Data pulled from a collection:
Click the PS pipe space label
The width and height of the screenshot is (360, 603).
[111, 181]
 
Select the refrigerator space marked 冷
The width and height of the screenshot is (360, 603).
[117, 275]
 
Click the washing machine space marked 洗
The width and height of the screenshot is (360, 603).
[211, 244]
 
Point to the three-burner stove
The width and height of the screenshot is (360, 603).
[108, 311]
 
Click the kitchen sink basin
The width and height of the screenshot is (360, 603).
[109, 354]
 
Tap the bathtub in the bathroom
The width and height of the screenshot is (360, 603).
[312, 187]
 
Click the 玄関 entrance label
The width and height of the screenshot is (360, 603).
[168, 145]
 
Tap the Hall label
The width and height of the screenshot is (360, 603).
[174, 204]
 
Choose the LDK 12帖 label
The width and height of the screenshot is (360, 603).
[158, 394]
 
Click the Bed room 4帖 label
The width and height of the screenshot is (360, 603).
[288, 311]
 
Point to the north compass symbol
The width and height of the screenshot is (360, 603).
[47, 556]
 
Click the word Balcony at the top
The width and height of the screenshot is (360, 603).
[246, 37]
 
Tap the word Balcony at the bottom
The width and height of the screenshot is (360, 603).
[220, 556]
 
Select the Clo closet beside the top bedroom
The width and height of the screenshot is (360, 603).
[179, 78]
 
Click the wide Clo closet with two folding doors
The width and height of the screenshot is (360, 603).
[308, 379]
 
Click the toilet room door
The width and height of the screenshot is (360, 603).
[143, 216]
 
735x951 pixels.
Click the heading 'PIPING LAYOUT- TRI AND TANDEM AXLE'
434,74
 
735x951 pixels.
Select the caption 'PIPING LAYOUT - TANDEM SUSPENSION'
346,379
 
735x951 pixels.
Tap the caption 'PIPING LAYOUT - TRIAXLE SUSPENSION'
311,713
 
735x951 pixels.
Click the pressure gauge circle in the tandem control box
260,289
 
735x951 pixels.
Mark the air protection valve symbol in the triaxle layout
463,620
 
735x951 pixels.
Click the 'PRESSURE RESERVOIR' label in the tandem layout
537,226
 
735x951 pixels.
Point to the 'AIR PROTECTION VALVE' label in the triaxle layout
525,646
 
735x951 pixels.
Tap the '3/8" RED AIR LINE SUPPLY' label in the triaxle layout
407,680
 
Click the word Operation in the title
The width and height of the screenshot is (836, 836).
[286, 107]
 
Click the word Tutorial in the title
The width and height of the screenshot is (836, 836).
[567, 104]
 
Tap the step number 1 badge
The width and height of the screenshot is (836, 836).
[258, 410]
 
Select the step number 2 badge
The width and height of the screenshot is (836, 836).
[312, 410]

# Exercise directions
Pick out every line of the data above that contains the string "badge", matching case exactly.

# Reply
Tap the step number 1 badge
Select the step number 2 badge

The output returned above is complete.